Murray geht am Montag in seine erste Woche an der Spitze. "Das ist etwas, wovon ich seit meiner Kindheit geträumt habe, und ich hätte nie gedacht, dass ich es wirklich einmal schaffen könnte", sagte der 29-Jährige, der 76 Wochen, so lange wie keiner vor ihm, die Nummer zwei gewesen war. Nur der Australier John Newcombe war bei seiner Thronbesteigung 1974 mit 30 Jahren älter.

Allerdings muss Murray schon beim ATP-Finale ab 13. November darum kämpfen, seine Position nicht wieder an den Serben Novak Djokovic zu verlieren, der 122 Wochen lang die Nummer eins gewesen war. Beim Königsdrama in London dabei ist Dominic Thiem, der als zweiter Österreicher nach Thomas Muster (1990, 1995 bis 1997) das Finale erreicht hat. Am Montag wird der mit 7,5 Millionen Dollar dotierte Event in der O2-Arena ausgelost.

Und auch Paris

Vorerst darf Murray die Tatsache auskosten, dass er seinen Ruf als Heilsbringer des britischen Tennis doch noch einlösen konnte. Schon mit 18 Jahren galt er als jener Spieler, der dem Vereinigten Königreich den ersten großen Titel seit Fred Perrys Wimbledonsieg 1936 bescheren würde. Murray lieferte, wenn auch spät. 2012 gewann er das olympische Turnier in London und die US Open, im Jahr darauf endlich auch das Grand-Slam-Turnier in Wimbledon. In diesem Jahr triumphierte er dort ebenso wie bei Olympia in Rio. Insgesamt brauchte es sieben Turniersiege inklusive desjenigen in Wien, um Djokovic zu entthronen. Der vom Sonntag in Paris, mit 6:3, 6:7, 6:4 gegen den US-Amerikaner John Isner geholt, war Draufgabe – die Nummer 42 in einer Karriere, die bisher 53 Millionen Dollar einbrachte.

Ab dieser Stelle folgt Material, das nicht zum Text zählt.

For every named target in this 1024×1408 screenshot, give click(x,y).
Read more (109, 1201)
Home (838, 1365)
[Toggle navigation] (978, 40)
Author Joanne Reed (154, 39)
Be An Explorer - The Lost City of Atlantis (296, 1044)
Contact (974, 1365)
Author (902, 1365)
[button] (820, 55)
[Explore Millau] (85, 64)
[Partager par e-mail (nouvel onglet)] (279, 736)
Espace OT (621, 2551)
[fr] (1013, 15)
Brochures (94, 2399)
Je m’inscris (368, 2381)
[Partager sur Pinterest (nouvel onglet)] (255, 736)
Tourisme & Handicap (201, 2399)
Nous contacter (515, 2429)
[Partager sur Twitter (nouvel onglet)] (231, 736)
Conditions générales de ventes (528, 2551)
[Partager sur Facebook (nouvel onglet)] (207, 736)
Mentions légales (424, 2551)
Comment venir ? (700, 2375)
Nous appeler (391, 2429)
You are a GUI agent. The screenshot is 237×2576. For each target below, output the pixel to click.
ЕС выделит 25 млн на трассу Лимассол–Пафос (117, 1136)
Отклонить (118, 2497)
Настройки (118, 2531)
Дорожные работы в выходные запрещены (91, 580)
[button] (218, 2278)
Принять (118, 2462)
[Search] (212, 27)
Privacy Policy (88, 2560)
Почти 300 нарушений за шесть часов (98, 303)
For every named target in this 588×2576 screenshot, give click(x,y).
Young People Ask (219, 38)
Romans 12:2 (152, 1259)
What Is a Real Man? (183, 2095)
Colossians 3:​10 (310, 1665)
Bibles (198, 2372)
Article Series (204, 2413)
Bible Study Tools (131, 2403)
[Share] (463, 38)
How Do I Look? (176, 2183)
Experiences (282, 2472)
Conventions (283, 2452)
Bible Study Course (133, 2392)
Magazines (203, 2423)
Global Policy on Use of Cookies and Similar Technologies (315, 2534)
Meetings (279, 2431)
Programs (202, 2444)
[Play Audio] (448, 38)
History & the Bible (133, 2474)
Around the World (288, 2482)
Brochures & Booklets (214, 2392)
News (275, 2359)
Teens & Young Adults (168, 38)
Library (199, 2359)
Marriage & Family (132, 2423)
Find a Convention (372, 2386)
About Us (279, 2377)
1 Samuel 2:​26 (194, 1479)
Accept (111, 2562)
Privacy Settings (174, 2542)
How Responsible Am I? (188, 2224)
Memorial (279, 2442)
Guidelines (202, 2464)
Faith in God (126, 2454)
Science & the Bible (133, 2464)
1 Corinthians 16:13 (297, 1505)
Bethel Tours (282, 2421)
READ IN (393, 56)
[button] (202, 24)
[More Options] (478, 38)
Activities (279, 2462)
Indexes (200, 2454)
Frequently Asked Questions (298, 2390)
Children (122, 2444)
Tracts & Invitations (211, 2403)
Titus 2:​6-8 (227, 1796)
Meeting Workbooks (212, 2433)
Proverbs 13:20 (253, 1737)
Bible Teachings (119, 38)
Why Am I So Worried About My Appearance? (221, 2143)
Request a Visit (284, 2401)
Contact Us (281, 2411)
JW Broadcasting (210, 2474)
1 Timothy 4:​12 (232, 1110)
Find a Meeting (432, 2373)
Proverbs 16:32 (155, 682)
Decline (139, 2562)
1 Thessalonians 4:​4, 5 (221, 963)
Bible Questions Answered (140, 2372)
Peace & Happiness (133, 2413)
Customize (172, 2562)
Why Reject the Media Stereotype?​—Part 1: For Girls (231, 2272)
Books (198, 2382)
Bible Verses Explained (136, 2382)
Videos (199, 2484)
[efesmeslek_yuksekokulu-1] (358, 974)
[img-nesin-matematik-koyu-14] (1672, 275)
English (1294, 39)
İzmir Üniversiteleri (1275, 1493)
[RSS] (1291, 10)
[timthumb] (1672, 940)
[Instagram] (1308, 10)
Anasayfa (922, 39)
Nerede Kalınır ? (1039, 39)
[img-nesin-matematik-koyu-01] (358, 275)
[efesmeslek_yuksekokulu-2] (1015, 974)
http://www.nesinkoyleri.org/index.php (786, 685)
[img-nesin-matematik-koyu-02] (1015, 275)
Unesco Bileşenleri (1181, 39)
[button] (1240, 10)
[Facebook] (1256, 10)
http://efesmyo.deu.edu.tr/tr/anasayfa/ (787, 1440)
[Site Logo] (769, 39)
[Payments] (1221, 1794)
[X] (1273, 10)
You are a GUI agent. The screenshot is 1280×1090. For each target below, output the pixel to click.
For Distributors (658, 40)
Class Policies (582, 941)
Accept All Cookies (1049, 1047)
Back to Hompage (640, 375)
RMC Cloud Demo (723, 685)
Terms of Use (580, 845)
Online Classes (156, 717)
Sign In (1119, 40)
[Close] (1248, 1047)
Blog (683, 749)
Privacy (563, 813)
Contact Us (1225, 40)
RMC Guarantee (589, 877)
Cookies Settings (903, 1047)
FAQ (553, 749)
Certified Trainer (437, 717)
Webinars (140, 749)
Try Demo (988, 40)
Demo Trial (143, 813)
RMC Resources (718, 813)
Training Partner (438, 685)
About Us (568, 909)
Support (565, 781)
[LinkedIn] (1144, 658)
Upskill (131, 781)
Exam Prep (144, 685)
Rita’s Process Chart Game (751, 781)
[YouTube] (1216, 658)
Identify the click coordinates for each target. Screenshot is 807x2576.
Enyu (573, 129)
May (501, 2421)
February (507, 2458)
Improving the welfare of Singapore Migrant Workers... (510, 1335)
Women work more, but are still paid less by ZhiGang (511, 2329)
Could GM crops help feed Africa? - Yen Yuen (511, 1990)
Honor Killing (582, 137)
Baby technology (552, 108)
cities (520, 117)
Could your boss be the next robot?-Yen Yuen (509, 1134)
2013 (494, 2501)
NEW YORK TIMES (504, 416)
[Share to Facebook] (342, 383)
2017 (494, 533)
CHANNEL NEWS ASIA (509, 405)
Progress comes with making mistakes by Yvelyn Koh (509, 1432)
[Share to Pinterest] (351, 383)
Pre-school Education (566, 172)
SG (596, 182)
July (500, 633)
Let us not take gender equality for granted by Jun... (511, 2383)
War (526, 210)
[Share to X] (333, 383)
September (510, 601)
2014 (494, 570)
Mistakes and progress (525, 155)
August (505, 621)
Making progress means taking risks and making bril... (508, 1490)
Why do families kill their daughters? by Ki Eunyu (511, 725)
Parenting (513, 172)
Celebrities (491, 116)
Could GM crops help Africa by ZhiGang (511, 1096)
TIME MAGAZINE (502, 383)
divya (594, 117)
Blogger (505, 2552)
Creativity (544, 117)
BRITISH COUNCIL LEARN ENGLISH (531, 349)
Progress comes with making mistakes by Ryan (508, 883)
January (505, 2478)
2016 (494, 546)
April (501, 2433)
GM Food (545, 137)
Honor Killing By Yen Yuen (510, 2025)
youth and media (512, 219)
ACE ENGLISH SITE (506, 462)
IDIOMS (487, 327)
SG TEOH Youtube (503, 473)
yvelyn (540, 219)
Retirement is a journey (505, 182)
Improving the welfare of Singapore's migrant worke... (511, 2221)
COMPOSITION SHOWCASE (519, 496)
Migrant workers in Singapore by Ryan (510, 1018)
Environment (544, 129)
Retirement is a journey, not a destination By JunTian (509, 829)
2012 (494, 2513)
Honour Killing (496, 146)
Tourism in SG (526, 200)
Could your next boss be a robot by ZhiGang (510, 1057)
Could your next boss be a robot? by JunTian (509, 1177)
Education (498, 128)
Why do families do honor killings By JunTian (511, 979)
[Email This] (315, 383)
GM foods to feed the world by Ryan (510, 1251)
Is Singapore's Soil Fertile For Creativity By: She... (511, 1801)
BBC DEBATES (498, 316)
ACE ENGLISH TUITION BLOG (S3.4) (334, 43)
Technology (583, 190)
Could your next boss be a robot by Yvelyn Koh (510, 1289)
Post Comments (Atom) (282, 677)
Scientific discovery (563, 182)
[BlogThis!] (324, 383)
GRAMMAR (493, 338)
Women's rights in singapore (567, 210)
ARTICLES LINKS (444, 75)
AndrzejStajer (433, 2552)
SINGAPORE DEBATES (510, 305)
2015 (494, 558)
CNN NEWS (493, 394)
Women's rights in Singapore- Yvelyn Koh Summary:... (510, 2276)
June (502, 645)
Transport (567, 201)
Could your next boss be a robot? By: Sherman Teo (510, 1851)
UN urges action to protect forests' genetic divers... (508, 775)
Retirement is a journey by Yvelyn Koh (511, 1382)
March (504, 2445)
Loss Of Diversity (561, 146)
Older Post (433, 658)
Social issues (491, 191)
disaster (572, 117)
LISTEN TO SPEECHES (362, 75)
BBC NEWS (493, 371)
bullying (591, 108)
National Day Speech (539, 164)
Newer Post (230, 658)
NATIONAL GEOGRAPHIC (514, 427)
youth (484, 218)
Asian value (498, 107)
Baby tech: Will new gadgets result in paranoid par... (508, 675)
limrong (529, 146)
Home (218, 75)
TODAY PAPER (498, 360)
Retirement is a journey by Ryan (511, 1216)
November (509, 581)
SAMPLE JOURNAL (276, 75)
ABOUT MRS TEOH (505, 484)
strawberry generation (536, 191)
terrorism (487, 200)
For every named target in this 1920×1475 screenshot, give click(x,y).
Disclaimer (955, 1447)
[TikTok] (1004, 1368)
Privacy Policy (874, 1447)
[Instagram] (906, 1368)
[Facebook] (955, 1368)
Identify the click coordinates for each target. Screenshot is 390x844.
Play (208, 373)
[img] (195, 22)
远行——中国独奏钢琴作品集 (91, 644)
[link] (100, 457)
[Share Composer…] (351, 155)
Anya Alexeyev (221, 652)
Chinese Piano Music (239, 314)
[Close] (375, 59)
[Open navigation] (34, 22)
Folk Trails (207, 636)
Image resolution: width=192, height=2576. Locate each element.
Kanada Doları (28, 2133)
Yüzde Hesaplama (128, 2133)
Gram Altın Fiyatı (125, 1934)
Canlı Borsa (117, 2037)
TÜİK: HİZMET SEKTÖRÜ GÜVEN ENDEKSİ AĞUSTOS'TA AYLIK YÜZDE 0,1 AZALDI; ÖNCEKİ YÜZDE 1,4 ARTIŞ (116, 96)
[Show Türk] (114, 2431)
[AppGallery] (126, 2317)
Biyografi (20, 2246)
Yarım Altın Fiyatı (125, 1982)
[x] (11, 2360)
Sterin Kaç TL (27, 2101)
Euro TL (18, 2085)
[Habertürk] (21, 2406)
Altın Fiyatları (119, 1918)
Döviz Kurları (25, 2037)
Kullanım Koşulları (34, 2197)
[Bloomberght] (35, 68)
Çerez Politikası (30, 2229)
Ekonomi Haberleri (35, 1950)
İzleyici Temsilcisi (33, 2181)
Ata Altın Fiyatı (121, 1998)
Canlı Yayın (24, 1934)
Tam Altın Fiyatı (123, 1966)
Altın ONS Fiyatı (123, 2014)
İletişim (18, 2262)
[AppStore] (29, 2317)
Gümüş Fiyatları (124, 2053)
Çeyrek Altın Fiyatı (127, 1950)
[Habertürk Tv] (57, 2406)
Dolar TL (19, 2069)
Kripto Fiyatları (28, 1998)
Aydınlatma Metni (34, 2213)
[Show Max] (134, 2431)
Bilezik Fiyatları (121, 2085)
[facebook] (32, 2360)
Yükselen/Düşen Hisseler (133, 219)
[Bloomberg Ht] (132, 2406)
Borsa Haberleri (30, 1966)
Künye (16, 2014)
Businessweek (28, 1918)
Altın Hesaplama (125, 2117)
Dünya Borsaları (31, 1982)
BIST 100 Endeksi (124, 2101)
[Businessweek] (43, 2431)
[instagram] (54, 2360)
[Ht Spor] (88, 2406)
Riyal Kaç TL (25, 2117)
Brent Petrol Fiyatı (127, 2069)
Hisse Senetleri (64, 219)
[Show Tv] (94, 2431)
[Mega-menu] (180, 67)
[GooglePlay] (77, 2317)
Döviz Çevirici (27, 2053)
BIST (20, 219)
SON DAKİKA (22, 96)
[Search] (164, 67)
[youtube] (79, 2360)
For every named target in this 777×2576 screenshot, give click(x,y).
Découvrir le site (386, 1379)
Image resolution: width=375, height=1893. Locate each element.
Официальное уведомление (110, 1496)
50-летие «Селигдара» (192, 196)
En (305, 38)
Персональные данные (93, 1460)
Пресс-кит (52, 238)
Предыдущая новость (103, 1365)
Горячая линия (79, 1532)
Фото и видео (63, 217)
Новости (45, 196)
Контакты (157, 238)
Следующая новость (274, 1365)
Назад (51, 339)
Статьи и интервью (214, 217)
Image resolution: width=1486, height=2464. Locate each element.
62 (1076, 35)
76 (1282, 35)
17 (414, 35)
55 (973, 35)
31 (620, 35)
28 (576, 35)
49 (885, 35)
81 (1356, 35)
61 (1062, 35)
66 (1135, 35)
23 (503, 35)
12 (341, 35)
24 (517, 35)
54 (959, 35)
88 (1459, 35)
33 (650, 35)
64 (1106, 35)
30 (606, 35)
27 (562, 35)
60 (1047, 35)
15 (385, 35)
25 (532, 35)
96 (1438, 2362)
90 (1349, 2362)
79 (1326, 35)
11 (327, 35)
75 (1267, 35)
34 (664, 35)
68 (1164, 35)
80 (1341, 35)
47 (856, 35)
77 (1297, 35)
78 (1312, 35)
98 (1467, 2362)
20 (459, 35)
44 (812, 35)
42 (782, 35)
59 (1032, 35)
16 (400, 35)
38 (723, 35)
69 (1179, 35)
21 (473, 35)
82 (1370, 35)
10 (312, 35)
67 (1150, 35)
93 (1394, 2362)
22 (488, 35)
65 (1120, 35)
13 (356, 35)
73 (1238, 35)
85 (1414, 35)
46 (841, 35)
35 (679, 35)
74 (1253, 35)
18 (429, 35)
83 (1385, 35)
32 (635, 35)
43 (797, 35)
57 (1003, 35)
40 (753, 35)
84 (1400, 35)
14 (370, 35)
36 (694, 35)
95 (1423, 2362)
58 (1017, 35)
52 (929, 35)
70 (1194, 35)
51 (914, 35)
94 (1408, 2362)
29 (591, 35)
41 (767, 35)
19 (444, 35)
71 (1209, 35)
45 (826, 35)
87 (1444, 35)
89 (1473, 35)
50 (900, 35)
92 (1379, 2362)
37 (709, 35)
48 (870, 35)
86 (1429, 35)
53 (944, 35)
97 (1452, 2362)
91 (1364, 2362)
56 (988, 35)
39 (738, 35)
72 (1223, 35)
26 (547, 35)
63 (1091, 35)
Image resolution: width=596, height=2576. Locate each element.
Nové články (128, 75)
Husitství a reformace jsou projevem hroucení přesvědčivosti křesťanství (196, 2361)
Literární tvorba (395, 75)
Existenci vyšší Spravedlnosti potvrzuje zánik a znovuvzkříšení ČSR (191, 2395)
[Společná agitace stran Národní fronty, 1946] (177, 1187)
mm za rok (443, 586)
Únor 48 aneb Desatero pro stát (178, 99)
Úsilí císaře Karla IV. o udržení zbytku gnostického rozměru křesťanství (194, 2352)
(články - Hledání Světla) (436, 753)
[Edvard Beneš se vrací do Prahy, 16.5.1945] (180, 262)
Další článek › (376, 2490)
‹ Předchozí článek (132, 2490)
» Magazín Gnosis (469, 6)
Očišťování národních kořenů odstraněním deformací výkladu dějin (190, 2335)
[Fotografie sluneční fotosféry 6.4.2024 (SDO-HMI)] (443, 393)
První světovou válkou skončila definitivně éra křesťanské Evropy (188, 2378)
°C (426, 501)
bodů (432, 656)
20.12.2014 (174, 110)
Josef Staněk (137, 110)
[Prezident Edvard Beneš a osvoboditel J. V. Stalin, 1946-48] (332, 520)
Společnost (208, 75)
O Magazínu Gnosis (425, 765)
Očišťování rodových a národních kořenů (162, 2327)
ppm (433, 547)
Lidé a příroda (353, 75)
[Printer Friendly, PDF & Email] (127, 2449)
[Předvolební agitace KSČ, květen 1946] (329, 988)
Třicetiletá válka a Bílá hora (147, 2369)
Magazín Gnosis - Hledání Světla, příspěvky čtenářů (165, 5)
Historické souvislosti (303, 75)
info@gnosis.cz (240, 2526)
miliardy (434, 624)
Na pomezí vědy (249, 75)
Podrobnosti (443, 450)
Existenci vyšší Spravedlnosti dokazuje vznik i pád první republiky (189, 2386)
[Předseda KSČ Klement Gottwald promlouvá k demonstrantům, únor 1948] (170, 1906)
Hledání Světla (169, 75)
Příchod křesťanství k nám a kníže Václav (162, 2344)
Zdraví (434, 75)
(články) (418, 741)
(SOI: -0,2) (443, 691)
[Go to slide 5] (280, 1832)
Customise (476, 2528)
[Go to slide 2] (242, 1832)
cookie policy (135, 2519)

Murray hat dafür viel probiert. 2014 trennte er sich von Erfolgstrainer Ivan Lendl und verpflichtete die ehemalige französische Spitzenspielerin Amelie Mauresmo. Nach zwei Jahren war diese Partnerschaft am Ende. Murray sei eine "sehr komplexe Persönlichkeit", sagte Mauresmo, er benehme sich auf dem Platz oft ganz anders als im Training oder im Privatleben. Das kostet jetzt Murrays Landsmann Jamie Delgado aus (Lendl ist auch wieder im Boot), der mit dem Star mehr Zeit verbringt als dessen Ehefrau Kim Sears, Murrays Jugendliebe, die im Februar Tochter Sophia gebar.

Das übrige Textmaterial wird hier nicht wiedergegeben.